The beauty of one-word prompts is that they often get you straight to the point without unnecessary explanation from the AI. They work particularly well when you're pasting in content that contains enough context for the AI to understand what you want.
3. Context Chaining
Moving fast is key to engineering success. We all have 24 hours in a day, but some people get more out of those hours because they move efficiently – taking one swing to cut two trees. Context chaining saves you time by letting you communicate relevant contexts insanely quickly.
Example:
Let's compare two approaches to the same question:
Traditional approach (148 characters):
```
User: I'm building a Python CLI tool. Want to publish it to TestPyPI. I'm using Poetry as my package management tool. How can I publish my package?
```
Context chaining approach (41 characters):
```
User: code python poetry publish to TestPyPI
```
Both prompts will get you similar results, but the context chaining version is just 41 characters – less than a third of the length of the traditional approach!
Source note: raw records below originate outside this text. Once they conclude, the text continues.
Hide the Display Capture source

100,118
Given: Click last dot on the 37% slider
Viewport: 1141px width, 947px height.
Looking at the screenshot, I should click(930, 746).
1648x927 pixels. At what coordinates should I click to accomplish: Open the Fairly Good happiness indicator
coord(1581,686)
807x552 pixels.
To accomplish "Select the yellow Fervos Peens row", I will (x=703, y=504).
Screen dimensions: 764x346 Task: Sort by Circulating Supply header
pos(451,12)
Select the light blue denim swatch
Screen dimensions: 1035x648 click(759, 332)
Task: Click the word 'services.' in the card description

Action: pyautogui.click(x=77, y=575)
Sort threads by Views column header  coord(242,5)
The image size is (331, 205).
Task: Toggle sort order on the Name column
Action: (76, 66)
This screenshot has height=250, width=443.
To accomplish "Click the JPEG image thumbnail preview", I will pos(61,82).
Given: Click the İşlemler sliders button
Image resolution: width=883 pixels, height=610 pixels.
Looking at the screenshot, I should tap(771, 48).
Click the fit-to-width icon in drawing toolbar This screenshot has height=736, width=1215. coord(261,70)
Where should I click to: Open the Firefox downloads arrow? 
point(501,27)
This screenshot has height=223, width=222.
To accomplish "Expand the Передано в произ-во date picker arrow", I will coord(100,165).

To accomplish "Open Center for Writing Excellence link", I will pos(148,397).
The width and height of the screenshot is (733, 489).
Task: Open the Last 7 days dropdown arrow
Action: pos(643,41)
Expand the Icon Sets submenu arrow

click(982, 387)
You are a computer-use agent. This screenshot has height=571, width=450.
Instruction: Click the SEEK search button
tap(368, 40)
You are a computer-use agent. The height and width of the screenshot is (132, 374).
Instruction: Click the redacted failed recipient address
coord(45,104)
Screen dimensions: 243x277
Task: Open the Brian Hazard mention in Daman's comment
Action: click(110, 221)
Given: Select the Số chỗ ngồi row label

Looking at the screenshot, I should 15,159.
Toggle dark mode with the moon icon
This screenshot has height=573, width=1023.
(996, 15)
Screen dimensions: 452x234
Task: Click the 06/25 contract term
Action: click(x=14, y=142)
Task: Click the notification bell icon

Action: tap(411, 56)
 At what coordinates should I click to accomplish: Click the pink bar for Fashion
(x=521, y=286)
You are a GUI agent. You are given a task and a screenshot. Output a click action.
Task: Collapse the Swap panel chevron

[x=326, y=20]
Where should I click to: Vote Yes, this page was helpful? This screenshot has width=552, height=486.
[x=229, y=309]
The magic of context chaining is that it lets you concisely pack your prompt in a compressed way:
- "code" - We're in the realm of coding
- "python" - Specifically using Python
- "poetry" - Operating with the Poetry package manager
- "publish to TestPyPI" - Our specific goal
After setting up this context chain, the specific action "publish to TestPyPI" makes perfect sense to the AI.
If you're writing 10 or 100 prompts a day, cutting your prompt time by two-thirds will help you get much more out of your day than the engineer sitting next to you.
Bonus: Combining Techniques
As a final tip, you can combine context chaining with cap references to create even more compressed, concise prompts.
Example:
```
User: code python combine FUNC1 and FUNC2 together
FUNC1:
def connect_to_db():
import sqlite3
conn = sqlite3.connect('database.db')
return conn
FUNC2:
def insert_record(name, email):
cursor = conn.cursor()
cursor.execute('INSERT INTO users (name, email) VALUES (?, ?)', (name, email))
conn.commit()
```
This prompt combines the efficiency of context chaining with the organization of cap refs, allowing the AI to immediately understand that we want to combine two Python functions while clearly defining what those functions are.
Summary
To recap, we've covered three powerful prompt engineering techniques:
1. **Cap Refs (Capitalized References)** - Reference input variables in a seamless, organized manner
2. **One Word Prompts** - When you don't need to overthink it, a single word followed by your content can be enough
3. **Context Chaining** - String together key contextual words to dramatically reduce prompt length while maintaining clarity
These techniques work across different LLMs, whether you're using GPT-3.5, GPT-4, Falcon, or any other model. As LLMs continue to improve, they'll need less information to perform effectively, making these concise prompting methods even more valuable.
The future of prompt engineering is all about specifying the right context so models can load the right information to predict the next token. Master these three techniques now, and you'll be ahead of the curve.